A médica acrescenta que, com o passar do tempo, os próprios profissionais de saúde foram aprendendo a lidar com a fase crônica do chikungunya, quando a dor se prolonga por mais de três meses e impede o indivíduo de realizar as atividades diárias.
“No início, pensávamos que a maioria dos acometidos tinha um quadro inflamatório e precisaria lidar com um tipo de artrite pelo resto da vida”, pontua.
“Hoje sabemos que a minoria vai desenvolver esses quadros inflamatórios, que exigem o uso de medicamentos imunossupressores.”
Segundo a reumatologista, metade dos pacientes infectados tem o quadro agudo de chikungunya, que dura 14 dias e depois melhora.
Dos que continuam com sintomas após essas duas semanas, cerca de 30% evoluem para a forma crônica, em que os incômodos se prolongam por três meses ou mais.
“Cerca de 95% desses pacientes com a forma crônica têm uma dor não inflamatória, que pode ser manejada por meio de alongamentos, fisioterapia e atividade física. Apesar do longo tempo de recuperação, que se estende por até dois ou três anos, é possível se recuperar”, calcula Marques.
O que fazer?
Souza espera que a pesquisa sobre os dez anos do chikungunya no Brasil inspire mudanças nas políticas públicas para conter o vírus daqui em diante.
Afinal, se casos de infecção foram confirmados em 60% dos municípios na última década, isso significa que o patógeno ainda pode se espalhar e causar surtos pelos outros 40% que estão livres até agora.
“Provavelmente continuaremos a ver aquelas ondas epidêmicas nos próximos anos, que acometem pequenos bolsões de municípios dentro dos Estados”, antevê o virologista.
“Nossa ideia com esse trabalho foi justamente a de fornecer subsídios para que o governo possa determinar quais locais estão mais suscetíveis”, complementa.

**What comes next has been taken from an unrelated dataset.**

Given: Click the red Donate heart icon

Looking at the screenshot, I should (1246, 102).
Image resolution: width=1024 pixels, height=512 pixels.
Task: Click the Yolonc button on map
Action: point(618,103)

Em outras palavras, a partir da análise de dados, as prefeituras, os governos Estaduais e até o Ministério da Saúde podem concentrar os esforços de prevenção, diagnóstico precoce e tratamento naqueles lugares que ainda não registraram surtos (e estão pintados de branco ou com cores claras nos mapas).
Outra ação possível, segundo Souza, é criar estratégias públicas para proteger os mais vulneráveis, como as mulheres adultas. Já que elas são mais atingidas, será que não é possível criar uma campanha de conscientização para controlar o Aedes aegypti no ambiente doméstico voltado a esse público?
Ao eliminar qualquer reservatório de água parada — que serve de criadouro para o mosquito — é possível diminuir o risco não apenas de chikungunya, mas também de dengue e zika.
“O Brasil é o país das Américas mais afetado pelo chikungunya. Num cenário em que ainda não temos remédios ou vacinas à disposição, precisamos de políticas públicas para prevenir os casos”, conclui o pesquisador.